Key characteristics of issuing facturas as an autónomo:
- You must register as autónomo with the AEAT (Modelo 036/037) and Social Security (RETA)
- You pay a fixed monthly RETA quota (social security for the self-employed) — from €200 to €500+ depending on income
- You charge IVA on invoices (and deduct IVA paid on business expenses)
- You apply IRPF retention on invoices to Spanish businesses (15% standard, 7% for new autónomos)

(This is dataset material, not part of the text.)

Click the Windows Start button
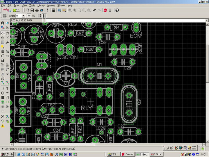 [7, 154]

- You file quarterly Modelo 303 (IVA), Modelo 130 or retain sufficient IRPF, and annual Modelo 100
- You have no employment rights: no paid holidays, no sick pay from the employer, no redundancy
- But you have full flexibility: set your own rates, work for multiple clients, choose your hours
The Core Differences at a Glance
| Nómina (Employee) | Factura (Autónomo) | |
|---|---|---|
| Document issued by | Employer | Freelancer / Autónomo |
| IVA | Not applicable | Charged to client (21%, 10%, or 4%) |
| IRPF | Withheld by employer | Withheld by client (15% or 7%) |
| Social security | Employer + employee share (SS general) | RETA monthly quota (self-paid) |
| Quarterly tax filings | None required from employee | Modelo 303, 130 (or 111 if payer) |
| Employment rights | Full (holidays, sick leave, redundancy) | None from the client |
| Pension | Full RGSS contribution | RETA contribution (often lower base) |
Can You Have Both?
Yes — it is entirely possible and common in Spain to be simultaneously employed (receiving a nómina) and registered as an autónomo (issuing facturas). For example, a graphic designer who works three days a week for a company under an employment contract and spends the other two days doing freelance work for separate clients. In this case:
- They receive a nómina from the company each month
- They issue facturas to their freelance clients
- They file quarterly IVA (Modelo 303) for their autónomo activity
- Their IRPF rate is calculated on their combined income at year end (Modelo 100)
Falsos Autónomos: The Grey Area
Spain's labour inspectorate actively pursues falsos autónomos — people classified as self-employed but who in practice work exclusively for one company with fixed hours and no real independence. If you work for a single client, follow their schedule, use their equipment, and have no real commercial risk, the relationship may legally be an employment relationship regardless of what the contract says. The penalties for both the individual and the company can be significant.
When Companies Need Both Nóminas and Facturas
If you run a company in Spain with employees, you will deal with both documents every month:
- Nóminas — for employees, generated monthly with IRPF and SS calculations
- Facturas — received from suppliers and freelancers, and issued to your clients
Facturi handles both: the invoicing module covers all facturas (outgoing and incoming), while the payroll module calculates and stores compliant nóminas for each employee — all within the same platform.
Which Is Better for You?
There is no universal answer. Employment offers security and simplicity. Autónomo status offers flexibility and potentially higher take-home pay for high earners (since RETA is capped). The right choice depends on your income level, risk tolerance, number of clients, and career goals. Many professionals in Spain start as employees, gradually build a client base, and eventually go full autónomo — or do both indefinitely.